ACTIVITY ->
Would you transcribe all of the entries that follow, word for word?

EXERCISE INPUTS ->
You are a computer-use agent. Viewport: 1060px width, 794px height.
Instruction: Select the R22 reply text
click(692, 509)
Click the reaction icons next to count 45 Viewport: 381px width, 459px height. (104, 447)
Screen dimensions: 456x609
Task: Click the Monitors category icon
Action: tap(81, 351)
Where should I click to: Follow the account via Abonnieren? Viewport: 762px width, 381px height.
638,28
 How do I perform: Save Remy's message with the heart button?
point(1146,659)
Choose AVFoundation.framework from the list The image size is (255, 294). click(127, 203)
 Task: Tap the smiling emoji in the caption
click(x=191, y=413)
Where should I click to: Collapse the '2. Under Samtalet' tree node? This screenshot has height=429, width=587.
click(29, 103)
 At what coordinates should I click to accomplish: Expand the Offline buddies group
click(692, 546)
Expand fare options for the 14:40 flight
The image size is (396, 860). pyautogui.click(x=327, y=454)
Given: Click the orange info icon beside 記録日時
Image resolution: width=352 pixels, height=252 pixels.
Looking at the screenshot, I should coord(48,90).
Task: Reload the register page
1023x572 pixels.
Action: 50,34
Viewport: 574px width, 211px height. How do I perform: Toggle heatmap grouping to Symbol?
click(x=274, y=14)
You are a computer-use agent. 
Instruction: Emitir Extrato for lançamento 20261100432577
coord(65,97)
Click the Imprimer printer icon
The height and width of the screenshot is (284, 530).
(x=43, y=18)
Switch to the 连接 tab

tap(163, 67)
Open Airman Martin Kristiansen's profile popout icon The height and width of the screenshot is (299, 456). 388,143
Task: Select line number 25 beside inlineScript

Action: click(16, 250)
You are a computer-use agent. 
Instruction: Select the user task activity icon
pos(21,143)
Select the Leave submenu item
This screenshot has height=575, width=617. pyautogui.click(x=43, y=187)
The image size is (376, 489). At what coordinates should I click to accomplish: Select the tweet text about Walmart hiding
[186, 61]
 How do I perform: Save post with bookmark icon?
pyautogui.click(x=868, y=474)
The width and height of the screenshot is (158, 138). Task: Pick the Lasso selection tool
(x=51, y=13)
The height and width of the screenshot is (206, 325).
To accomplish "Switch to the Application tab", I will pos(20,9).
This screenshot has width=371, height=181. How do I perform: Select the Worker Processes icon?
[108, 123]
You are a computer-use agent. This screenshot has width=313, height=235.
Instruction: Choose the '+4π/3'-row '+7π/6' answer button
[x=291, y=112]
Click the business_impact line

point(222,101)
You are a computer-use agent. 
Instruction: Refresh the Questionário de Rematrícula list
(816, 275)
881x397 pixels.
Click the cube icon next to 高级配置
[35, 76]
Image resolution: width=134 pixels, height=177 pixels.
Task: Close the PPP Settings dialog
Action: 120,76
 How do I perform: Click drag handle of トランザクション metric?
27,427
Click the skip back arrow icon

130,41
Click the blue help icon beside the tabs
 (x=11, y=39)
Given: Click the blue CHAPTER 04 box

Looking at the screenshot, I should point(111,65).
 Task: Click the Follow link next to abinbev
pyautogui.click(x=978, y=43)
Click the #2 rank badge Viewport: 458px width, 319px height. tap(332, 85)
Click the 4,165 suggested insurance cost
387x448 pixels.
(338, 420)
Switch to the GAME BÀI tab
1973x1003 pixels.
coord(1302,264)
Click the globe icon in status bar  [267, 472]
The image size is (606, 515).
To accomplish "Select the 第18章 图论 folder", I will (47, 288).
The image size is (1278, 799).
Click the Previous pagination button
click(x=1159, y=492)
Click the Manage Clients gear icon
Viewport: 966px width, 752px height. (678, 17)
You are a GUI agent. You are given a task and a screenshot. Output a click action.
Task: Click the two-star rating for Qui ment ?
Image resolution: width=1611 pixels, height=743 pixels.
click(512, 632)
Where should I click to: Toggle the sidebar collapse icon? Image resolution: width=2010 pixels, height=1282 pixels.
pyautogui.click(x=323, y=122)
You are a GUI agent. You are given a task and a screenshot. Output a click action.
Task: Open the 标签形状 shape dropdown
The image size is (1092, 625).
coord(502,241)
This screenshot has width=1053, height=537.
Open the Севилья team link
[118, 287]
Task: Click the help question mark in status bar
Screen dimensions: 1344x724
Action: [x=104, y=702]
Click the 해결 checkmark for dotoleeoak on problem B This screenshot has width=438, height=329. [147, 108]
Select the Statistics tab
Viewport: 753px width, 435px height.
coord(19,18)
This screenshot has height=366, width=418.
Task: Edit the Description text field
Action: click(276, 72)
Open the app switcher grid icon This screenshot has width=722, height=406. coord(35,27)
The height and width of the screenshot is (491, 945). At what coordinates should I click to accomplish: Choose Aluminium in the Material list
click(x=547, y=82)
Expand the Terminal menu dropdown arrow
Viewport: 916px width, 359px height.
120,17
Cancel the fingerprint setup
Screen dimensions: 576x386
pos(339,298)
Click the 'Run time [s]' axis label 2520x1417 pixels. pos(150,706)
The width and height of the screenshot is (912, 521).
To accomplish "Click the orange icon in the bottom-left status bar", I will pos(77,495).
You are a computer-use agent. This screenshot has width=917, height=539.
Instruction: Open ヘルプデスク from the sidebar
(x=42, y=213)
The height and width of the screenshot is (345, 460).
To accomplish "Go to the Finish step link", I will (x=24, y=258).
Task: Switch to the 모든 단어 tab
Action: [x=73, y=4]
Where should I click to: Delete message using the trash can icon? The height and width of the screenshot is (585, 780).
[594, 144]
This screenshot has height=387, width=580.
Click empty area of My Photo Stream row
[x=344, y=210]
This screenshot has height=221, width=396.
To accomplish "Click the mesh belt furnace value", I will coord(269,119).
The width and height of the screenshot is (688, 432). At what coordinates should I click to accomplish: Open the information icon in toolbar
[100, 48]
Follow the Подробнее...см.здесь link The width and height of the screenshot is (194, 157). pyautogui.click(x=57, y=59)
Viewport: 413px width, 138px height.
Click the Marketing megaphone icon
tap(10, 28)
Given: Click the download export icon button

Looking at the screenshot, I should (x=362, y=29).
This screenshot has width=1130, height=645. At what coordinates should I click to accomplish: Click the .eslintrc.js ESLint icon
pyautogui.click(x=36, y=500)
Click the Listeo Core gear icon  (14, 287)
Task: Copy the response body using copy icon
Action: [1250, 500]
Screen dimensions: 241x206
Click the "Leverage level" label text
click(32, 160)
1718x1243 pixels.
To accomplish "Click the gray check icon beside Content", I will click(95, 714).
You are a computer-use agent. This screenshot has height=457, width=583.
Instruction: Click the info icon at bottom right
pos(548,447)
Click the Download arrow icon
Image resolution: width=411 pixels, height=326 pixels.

TASK SOLUTION ->
You are a computer-use agent. Viewport: 1060px width, 794px height.
Instruction: Select the R22 reply text
click(692, 509)
Click the reaction icons next to count 45 Viewport: 381px width, 459px height. (104, 447)
Screen dimensions: 456x609
Task: Click the Monitors category icon
Action: tap(81, 351)
Where should I click to: Follow the account via Abonnieren? Viewport: 762px width, 381px height.
638,28
 How do I perform: Save Remy's message with the heart button?
point(1146,659)
Choose AVFoundation.framework from the list The image size is (255, 294). click(127, 203)
 Task: Tap the smiling emoji in the caption
click(x=191, y=413)
Where should I click to: Collapse the '2. Under Samtalet' tree node? This screenshot has height=429, width=587.
click(29, 103)
 At what coordinates should I click to accomplish: Expand the Offline buddies group
click(692, 546)
Expand fare options for the 14:40 flight
The image size is (396, 860). pyautogui.click(x=327, y=454)
Given: Click the orange info icon beside 記録日時
Image resolution: width=352 pixels, height=252 pixels.
Looking at the screenshot, I should coord(48,90).
Task: Reload the register page
1023x572 pixels.
Action: 50,34
Viewport: 574px width, 211px height. How do I perform: Toggle heatmap grouping to Symbol?
click(x=274, y=14)
You are a computer-use agent. 
Instruction: Emitir Extrato for lançamento 20261100432577
coord(65,97)
Click the Imprimer printer icon
The height and width of the screenshot is (284, 530).
(x=43, y=18)
Switch to the 连接 tab

tap(163, 67)
Open Airman Martin Kristiansen's profile popout icon The height and width of the screenshot is (299, 456). 388,143
Task: Select line number 25 beside inlineScript

Action: click(16, 250)
You are a computer-use agent. 
Instruction: Select the user task activity icon
pos(21,143)
Select the Leave submenu item
This screenshot has height=575, width=617. pyautogui.click(x=43, y=187)
The image size is (376, 489). At what coordinates should I click to accomplish: Select the tweet text about Walmart hiding
[186, 61]
 How do I perform: Save post with bookmark icon?
pyautogui.click(x=868, y=474)
The width and height of the screenshot is (158, 138). Task: Pick the Lasso selection tool
(x=51, y=13)
The height and width of the screenshot is (206, 325).
To accomplish "Switch to the Application tab", I will pos(20,9).
This screenshot has width=371, height=181. How do I perform: Select the Worker Processes icon?
[108, 123]
You are a computer-use agent. This screenshot has width=313, height=235.
Instruction: Choose the '+4π/3'-row '+7π/6' answer button
[x=291, y=112]
Click the business_impact line

point(222,101)
You are a computer-use agent. 
Instruction: Refresh the Questionário de Rematrícula list
(816, 275)
881x397 pixels.
Click the cube icon next to 高级配置
[35, 76]
Image resolution: width=134 pixels, height=177 pixels.
Task: Close the PPP Settings dialog
Action: 120,76
 How do I perform: Click drag handle of トランザクション metric?
27,427
Click the skip back arrow icon

130,41
Click the blue help icon beside the tabs
 (x=11, y=39)
Given: Click the blue CHAPTER 04 box

Looking at the screenshot, I should point(111,65).
 Task: Click the Follow link next to abinbev
pyautogui.click(x=978, y=43)
Click the #2 rank badge Viewport: 458px width, 319px height. tap(332, 85)
Click the 4,165 suggested insurance cost
387x448 pixels.
(338, 420)
Switch to the GAME BÀI tab
1973x1003 pixels.
coord(1302,264)
Click the globe icon in status bar  [267, 472]
The image size is (606, 515).
To accomplish "Select the 第18章 图论 folder", I will (47, 288).
The image size is (1278, 799).
Click the Previous pagination button
click(x=1159, y=492)
Click the Manage Clients gear icon
Viewport: 966px width, 752px height. (678, 17)
You are a GUI agent. You are given a task and a screenshot. Output a click action.
Task: Click the two-star rating for Qui ment ?
Image resolution: width=1611 pixels, height=743 pixels.
click(512, 632)
Where should I click to: Toggle the sidebar collapse icon? Image resolution: width=2010 pixels, height=1282 pixels.
pyautogui.click(x=323, y=122)
You are a GUI agent. You are given a task and a screenshot. Output a click action.
Task: Open the 标签形状 shape dropdown
The image size is (1092, 625).
coord(502,241)
This screenshot has width=1053, height=537.
Open the Севилья team link
[118, 287]
Task: Click the help question mark in status bar
Screen dimensions: 1344x724
Action: [x=104, y=702]
Click the 해결 checkmark for dotoleeoak on problem B This screenshot has width=438, height=329. [147, 108]
Select the Statistics tab
Viewport: 753px width, 435px height.
coord(19,18)
This screenshot has height=366, width=418.
Task: Edit the Description text field
Action: click(276, 72)
Open the app switcher grid icon This screenshot has width=722, height=406. coord(35,27)
The height and width of the screenshot is (491, 945). At what coordinates should I click to accomplish: Choose Aluminium in the Material list
click(x=547, y=82)
Expand the Terminal menu dropdown arrow
Viewport: 916px width, 359px height.
120,17
Cancel the fingerprint setup
Screen dimensions: 576x386
pos(339,298)
Click the 'Run time [s]' axis label 2520x1417 pixels. pos(150,706)
The width and height of the screenshot is (912, 521).
To accomplish "Click the orange icon in the bottom-left status bar", I will pos(77,495).
You are a computer-use agent. This screenshot has width=917, height=539.
Instruction: Open ヘルプデスク from the sidebar
(x=42, y=213)
The height and width of the screenshot is (345, 460).
To accomplish "Go to the Finish step link", I will (x=24, y=258).
Task: Switch to the 모든 단어 tab
Action: [x=73, y=4]
Where should I click to: Delete message using the trash can icon? The height and width of the screenshot is (585, 780).
[594, 144]
This screenshot has height=387, width=580.
Click empty area of My Photo Stream row
[x=344, y=210]
This screenshot has height=221, width=396.
To accomplish "Click the mesh belt furnace value", I will coord(269,119).
The width and height of the screenshot is (688, 432). At what coordinates should I click to accomplish: Open the information icon in toolbar
[100, 48]
Follow the Подробнее...см.здесь link The width and height of the screenshot is (194, 157). pyautogui.click(x=57, y=59)
Viewport: 413px width, 138px height.
Click the Marketing megaphone icon
tap(10, 28)
Given: Click the download export icon button

Looking at the screenshot, I should (x=362, y=29).
This screenshot has width=1130, height=645. At what coordinates should I click to accomplish: Click the .eslintrc.js ESLint icon
pyautogui.click(x=36, y=500)
Click the Listeo Core gear icon  (14, 287)
Task: Copy the response body using copy icon
Action: [1250, 500]
Screen dimensions: 241x206
Click the "Leverage level" label text
click(32, 160)
1718x1243 pixels.
To accomplish "Click the gray check icon beside Content", I will click(95, 714).
You are a computer-use agent. This screenshot has height=457, width=583.
Instruction: Click the info icon at bottom right
pos(548,447)
Click the Download arrow icon
Image resolution: width=411 pixels, height=326 pixels.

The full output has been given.